1960年1月19日、岸信介内閣総理大臣はアメリカに渡り、日米安全保障条約の改定のための調印を行なった。

この調印が行われても、安保条約の第8条にあるとおり、その後は、「日本国及びアメリカ合州国により各自の憲法上の手続に従つて批准されなければならない。この条約は、両国が東京で批准書を交換した日に効力を生ずる。」ことになっていた。

つまり、例年、1月下旬から6月中旬までの150日間にわたって開かれる通常国会において、国会議員による承認が必要なのである。

だからこそ、当時の野党だった日本社会党は、自民党に対して安保改定に反対の姿勢を打ち出した。

「社会党」という名前から分かるように、日本社会党は、戦後日本において社会主義を標榜し、主に労働組合が中心になり、護憲派として活動した。

社会主義といえば、ソ連と同じ立場のように思うかもしれないが、そこは話が難しくなるのでここではあえて触れないでおく。

ただ、安保改定は、ソ連にとっては脅威だったことは容易に想像できるだろう。

ふつうは、平和条約が結ばれたら、それまで駐留していた連合国軍は撤退し、当事国が今度は独力で戦後復興に向けて歩んでいくものである。

それが、引き続き米軍が日本にとどまり、おまけに基地まで作られることになるのだから、ソ連にとっては迷惑な話である。

日本ではなぜ安保改定に反対の声が上がったのかというと、旧条約にはなかった日本の軍備拡大が懸念される条項(第三条)や、日米がお互いに戦争協力を行う可能性が高くなる条項(第五条)が盛り込まれたからである。

旧条約の第1条の前の文章をよく読んでみてほしい。

「但し、アメリカ合衆国は、日本国が、攻撃的な脅威となり又は国際連合憲章の目的及び原則に従つて平和と安全を増進すること以外に用いられうべき軍備をもつことを常に避けつつ、直接及び間接の侵略に対する自国の防衛のため漸増的に自ら責任を負うことを期待する。」と書いてある。

自民党は、今でも憲法改正に意欲的ではあるが、改憲派の立場だった。

そして、岸信介は、あの東條英機内閣の閣僚だったのだが、A級戦犯として逮捕されても、東條とは違って不起訴になり釈放されたのである。

つまり、また戦時に逆戻りするのではないかという国民の不安が高まり、水爆実験で巻き込まれた第五福竜丸の件もあり、反戦感情が一部では高まっていたのである。

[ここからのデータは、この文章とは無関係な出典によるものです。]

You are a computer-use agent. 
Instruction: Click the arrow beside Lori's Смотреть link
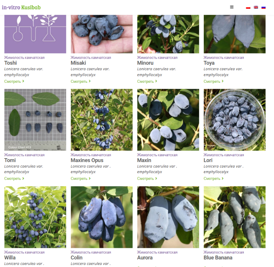click(223, 178)
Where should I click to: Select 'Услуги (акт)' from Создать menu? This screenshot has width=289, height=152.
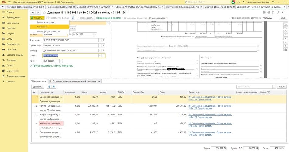[42, 27]
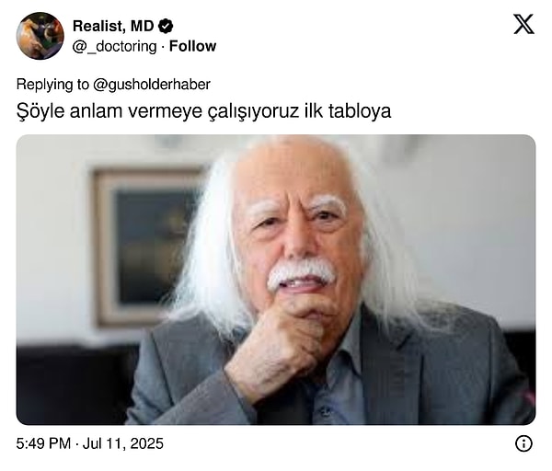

そして、5月半ばに、自民党は強行採決を図ったのだが、そのやり方が汚かった。

あとは6月19日に条約発効が自然に確定するのを待つのみだったのだが、国会内外の反対の声は一段と高まり、激しい抗議デモが行われた。

それに対して、政府は右翼団体や暴力団に依頼してまでデモの鎮圧を図ろうとしたため、とうとう6月15日に、当時の東大生だった樺美智子さんが亡くなるという悲劇が起こった。

岸信介は、改定された日米安全保障条約が無事に発効したのを見届け、混乱の責任を取る形で内閣総辞職をした。

こうして、終戦から15年が経ち、日本は新たな時代に突入することになったのである。